WHAT TO PRODUCE —
Below is a block of records; reproduce all of them exactly and leave out any pictures.

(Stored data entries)
▶

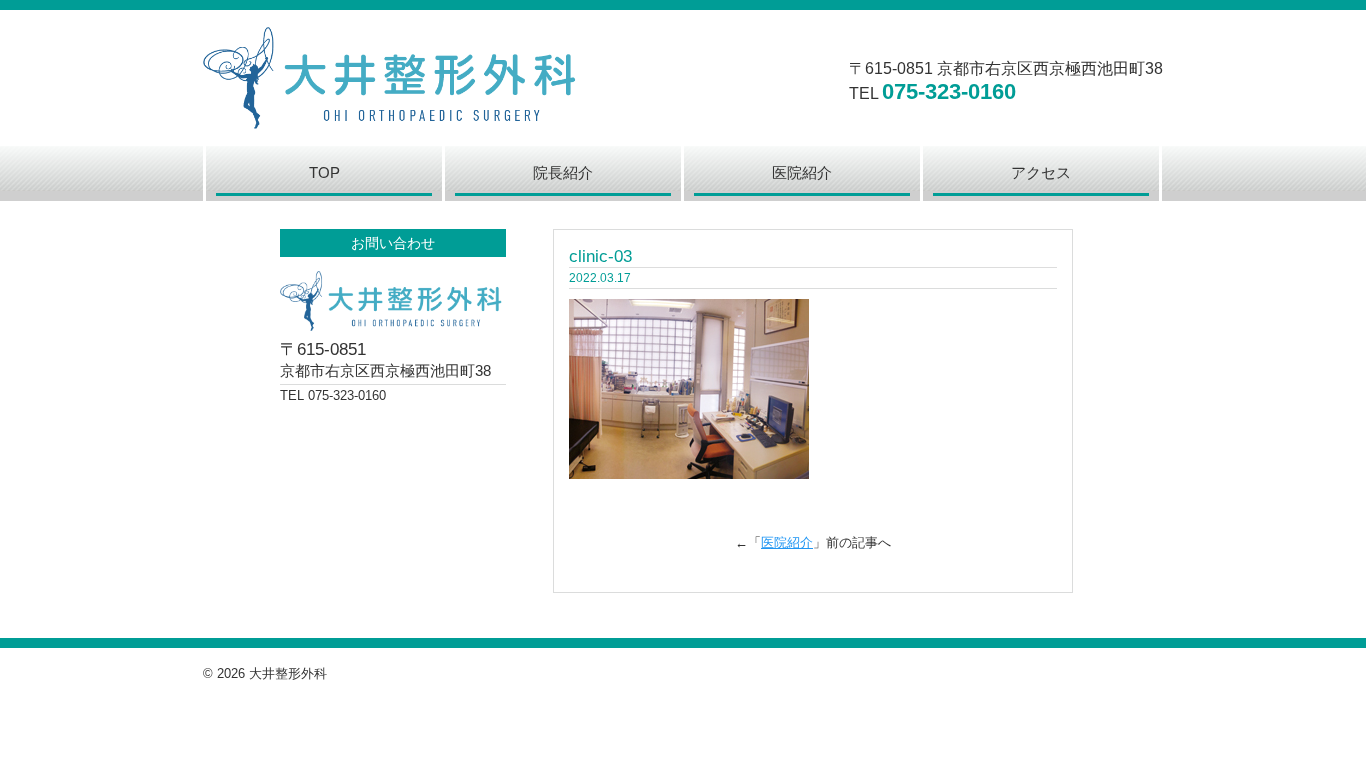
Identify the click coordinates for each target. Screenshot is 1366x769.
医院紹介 (787, 542)
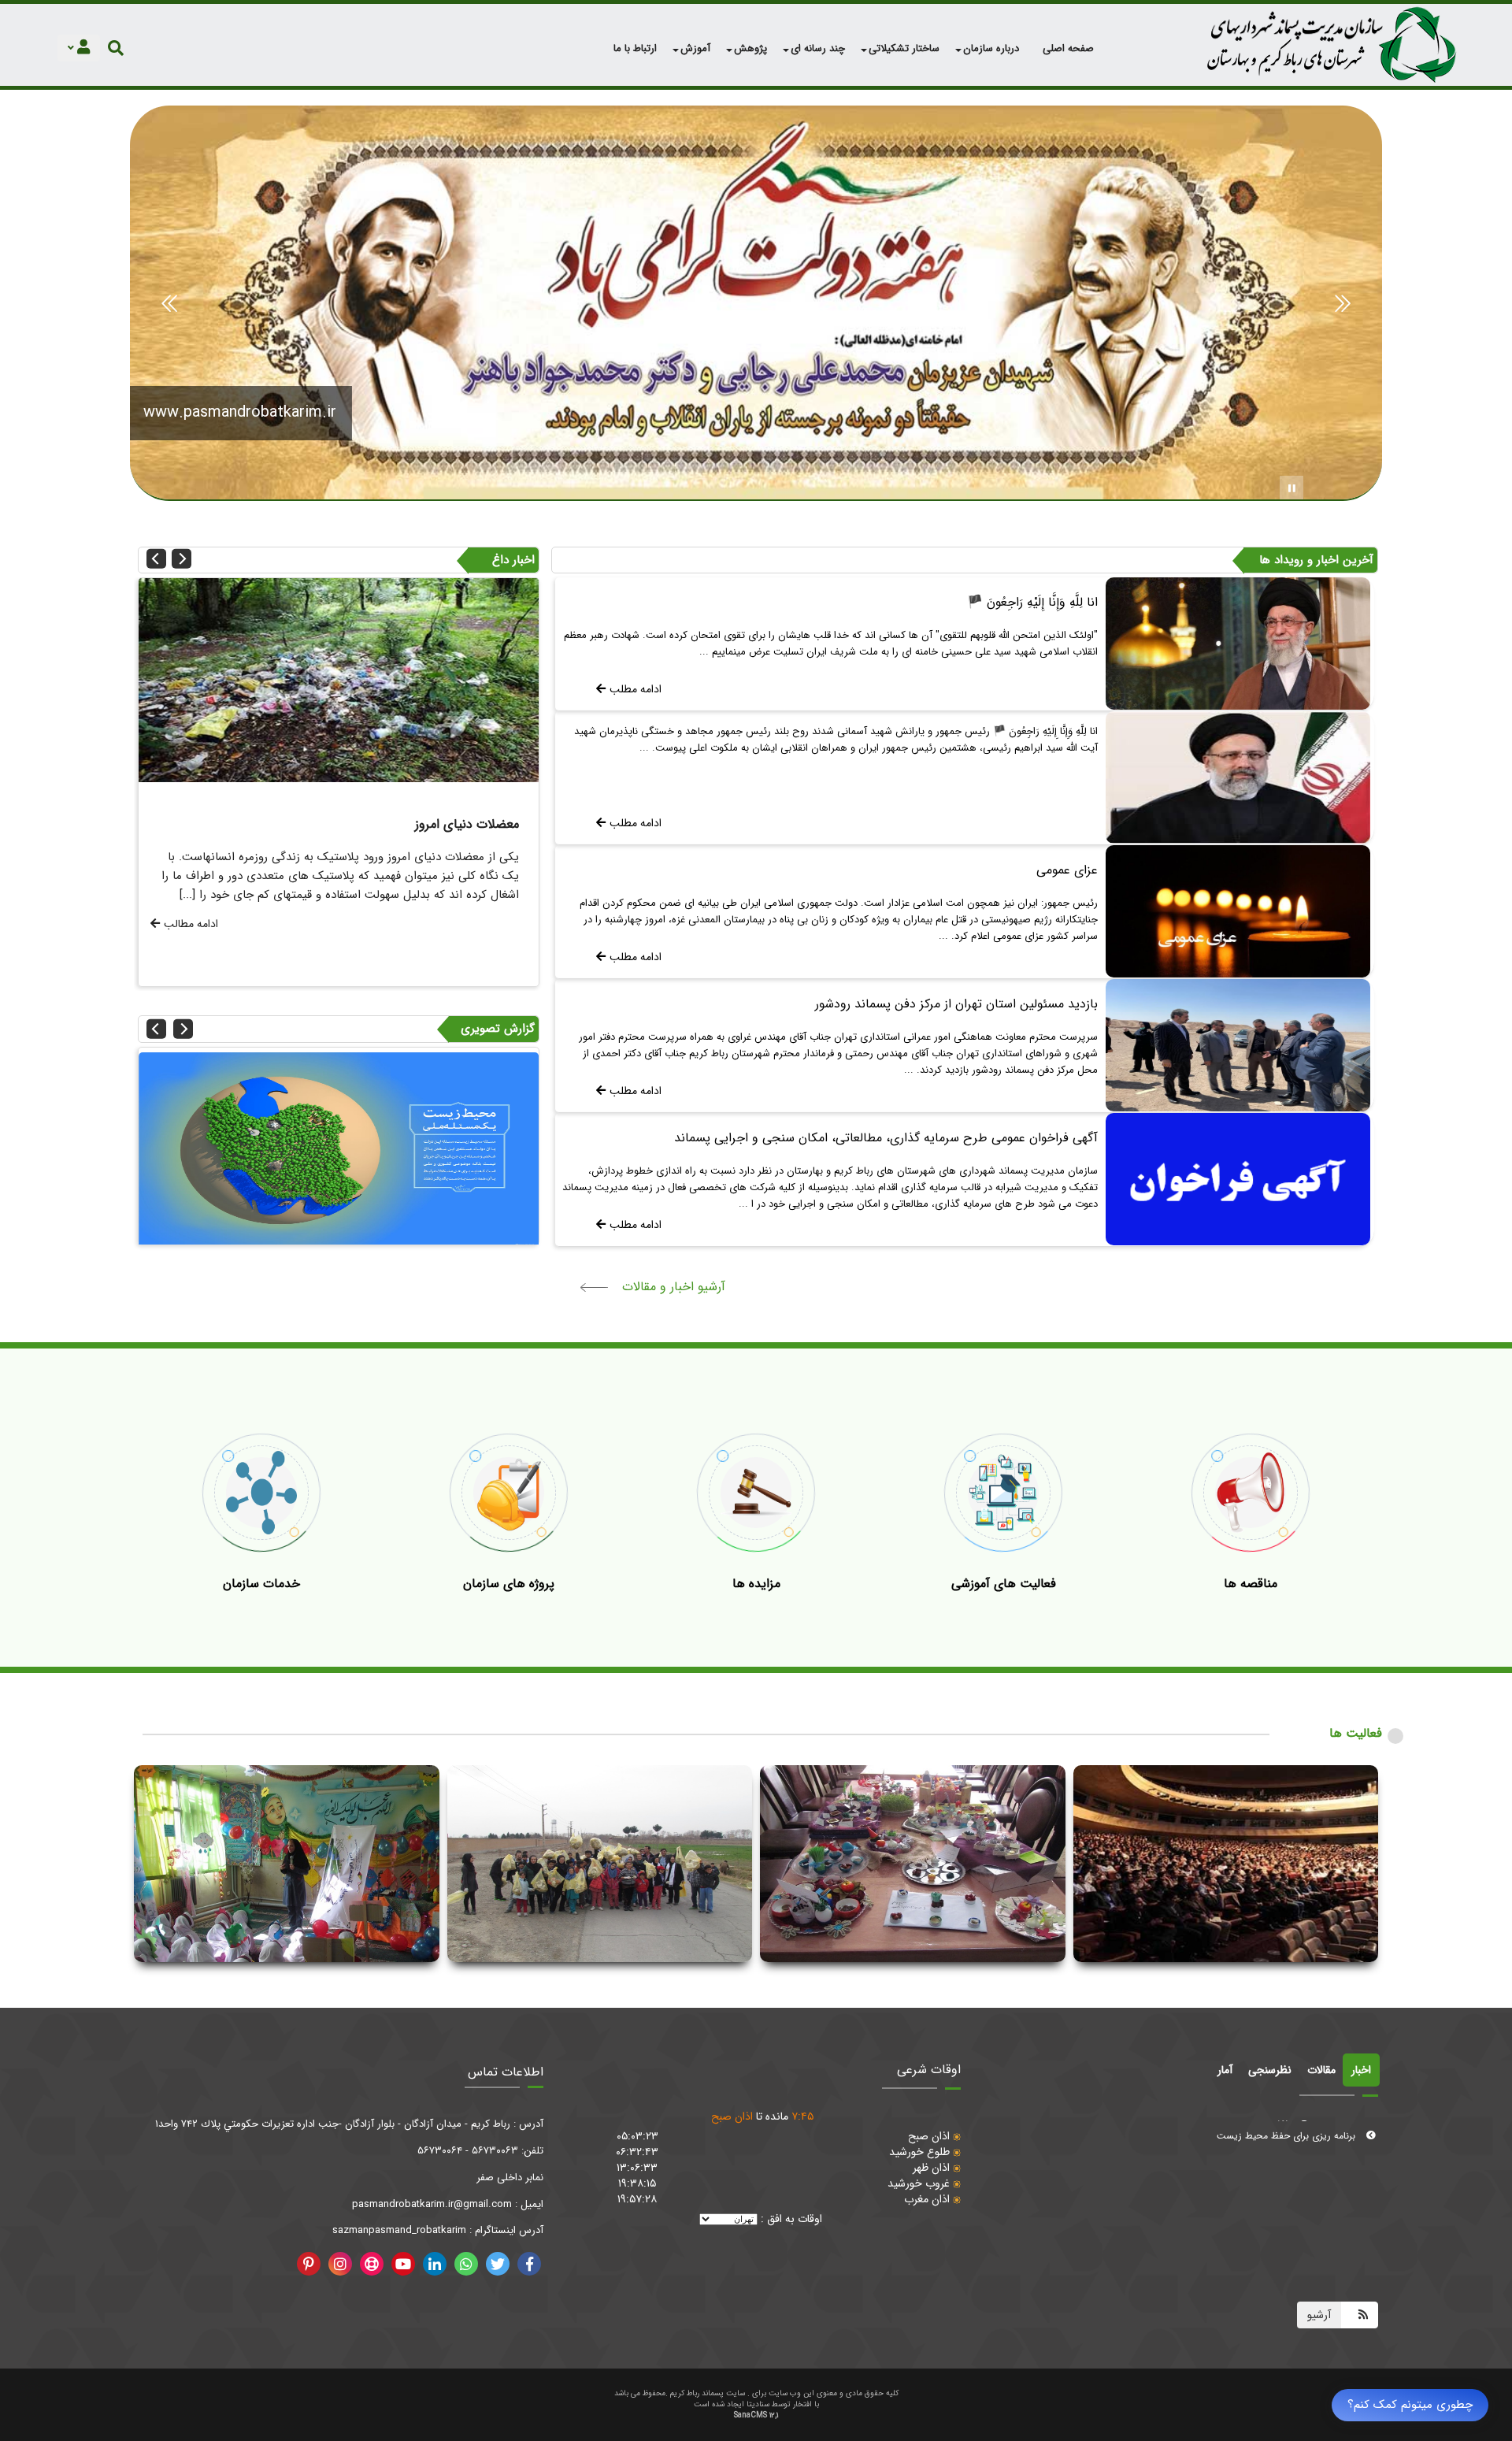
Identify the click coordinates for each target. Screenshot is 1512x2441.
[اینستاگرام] (340, 2264)
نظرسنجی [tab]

◀

ANSWER SPACE —
Identify the click coordinates for each target. Screenshot is 1366x769.
医院紹介 (787, 542)
Identify the click coordinates for each target. Screenshot is 1512x2441.
[اینستاگرام] (340, 2264)
نظرسنجی [tab]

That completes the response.